### [Extract provided]
+ + +

There are a few brands at do frame size-specific layups. The biggest of which is Specialized. They might not be the first to address it but they were probably the first to adopt it in large scale applying the principles to whole lineups. Some other brands that did size-specific frames are Salsa, Calfee. Oh last I read Pivot also does size-specific layups. There isn't much literature regarding this, but it's been known for some time in the age of steel, then alu, and now ironically carbon. It's knowledge that was lost and has now been recovered in a way lol.

The other thing with carbon fiber is that by its very nature it makes for the best material to address the size-specific shortcomings. You can change the layup, use different grade fiber or epoxies, extra layers, etc etc and the end result would look no different to the buyer. To do the same with a metal tubing is not as easy. Thus imo, there may be a heck of a lot more makers that already address this issue but they just don't announce it yet. Take Pivot for ex. who as I mentioned does do size-specific layups, except we would never know it had Chris Cocalis not said so during an interview. We might also thank woman's size-specific designs for pushing the frame size-specific layup front, as woman's size-specific designs go hand in hand with frame size-specific designs.


----------



## ritchief (Sep 23, 2010)

I'm 240-260 lbs and I've been riding carbon fs bikes for the last 10years and never broken the frame.


----------



## FoFos (Apr 23, 2017)

ritchief said:


> I'm 240-260 lbs and I've been riding carbon fs bikes for the last 10years and never broken the frame.


whats your manufacter ?


----------



## ritchief (Sep 23, 2010)

FoFos said:


> whats your manufacter ?


I have got 2 Specialized Stumpjumpers Expert Carbons, 2009 & 2013 and about to purchase a Santa Cruz Hightower.


----------



## axnels2 (May 23, 2017)

Santa cruz did some demo tests of aluminum vs cf nomad frame and according to them carbon was at least 2x stronger, but when it failed it was spectacular! Aluminum was a more progressive. I feel that frame is one of many components that can fail for heavy/strong riders. Handle bars, cranks, wheels come to mine as at least as important.

+ + +

### [Rows]
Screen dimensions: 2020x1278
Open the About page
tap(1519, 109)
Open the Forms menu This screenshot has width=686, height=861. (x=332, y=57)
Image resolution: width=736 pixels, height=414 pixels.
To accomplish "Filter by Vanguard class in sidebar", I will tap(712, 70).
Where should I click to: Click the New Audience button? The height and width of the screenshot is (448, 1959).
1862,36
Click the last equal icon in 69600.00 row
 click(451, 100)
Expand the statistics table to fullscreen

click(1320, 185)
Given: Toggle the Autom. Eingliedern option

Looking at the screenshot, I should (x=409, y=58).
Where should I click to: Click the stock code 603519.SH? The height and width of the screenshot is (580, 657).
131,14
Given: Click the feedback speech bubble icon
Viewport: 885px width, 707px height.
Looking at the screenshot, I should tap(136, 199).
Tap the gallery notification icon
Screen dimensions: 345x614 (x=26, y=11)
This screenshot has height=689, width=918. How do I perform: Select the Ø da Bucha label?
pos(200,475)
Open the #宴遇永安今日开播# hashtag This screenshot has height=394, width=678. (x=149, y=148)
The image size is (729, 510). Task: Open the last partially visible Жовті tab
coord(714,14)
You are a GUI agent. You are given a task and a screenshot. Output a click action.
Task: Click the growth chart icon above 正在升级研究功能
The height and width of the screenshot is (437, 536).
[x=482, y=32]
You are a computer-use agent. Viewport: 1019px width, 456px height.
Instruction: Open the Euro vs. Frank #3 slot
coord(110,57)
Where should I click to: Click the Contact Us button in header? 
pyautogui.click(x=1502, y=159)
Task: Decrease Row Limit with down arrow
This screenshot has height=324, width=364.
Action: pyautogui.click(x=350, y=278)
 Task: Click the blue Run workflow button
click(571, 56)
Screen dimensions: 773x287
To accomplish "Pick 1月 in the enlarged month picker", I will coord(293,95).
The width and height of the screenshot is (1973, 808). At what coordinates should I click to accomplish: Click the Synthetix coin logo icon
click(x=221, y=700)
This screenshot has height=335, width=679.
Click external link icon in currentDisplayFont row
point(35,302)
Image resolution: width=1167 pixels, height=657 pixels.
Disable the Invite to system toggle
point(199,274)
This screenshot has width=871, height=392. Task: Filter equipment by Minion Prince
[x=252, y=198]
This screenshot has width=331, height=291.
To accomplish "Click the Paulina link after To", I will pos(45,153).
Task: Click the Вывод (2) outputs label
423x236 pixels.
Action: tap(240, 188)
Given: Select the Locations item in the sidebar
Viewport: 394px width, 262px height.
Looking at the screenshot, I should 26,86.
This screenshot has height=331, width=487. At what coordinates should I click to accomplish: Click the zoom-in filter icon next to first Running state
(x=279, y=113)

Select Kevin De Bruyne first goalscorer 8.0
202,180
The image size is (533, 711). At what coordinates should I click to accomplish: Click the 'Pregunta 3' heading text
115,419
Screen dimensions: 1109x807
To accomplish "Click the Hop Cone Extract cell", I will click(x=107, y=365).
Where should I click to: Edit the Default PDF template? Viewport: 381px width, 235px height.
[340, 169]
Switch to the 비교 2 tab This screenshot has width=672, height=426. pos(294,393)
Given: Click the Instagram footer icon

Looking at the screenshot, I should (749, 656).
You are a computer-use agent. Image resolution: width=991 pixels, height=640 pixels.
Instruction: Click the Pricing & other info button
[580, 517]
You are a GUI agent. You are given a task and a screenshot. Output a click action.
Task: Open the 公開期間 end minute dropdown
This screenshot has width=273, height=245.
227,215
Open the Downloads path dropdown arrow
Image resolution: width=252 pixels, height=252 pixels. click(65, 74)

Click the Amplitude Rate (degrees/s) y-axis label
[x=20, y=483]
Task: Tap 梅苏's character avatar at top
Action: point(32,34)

+ + +

### [Exercise set]
[1] In the forum thread on carbon bike frames, how much stronger than aluminum was carbon in the Santa Cruz demo tests?
[2] Give back, word for word, the part of the forum thread on carbon bike frames that starts at "## axnels2 (May" and ends after "least as important.".

### [Outputs for the tasks]
[1] At least two times stronger.

[2]
## axnels2 (May 23, 2017)

Santa cruz did some demo tests of aluminum vs cf nomad frame and according to them carbon was at least 2x stronger, but when it failed it was spectacular! Aluminum was a more progressive. I feel that frame is one of many components that can fail for heavy/strong riders. Handle bars, cranks, wheels come to mine as at least as important.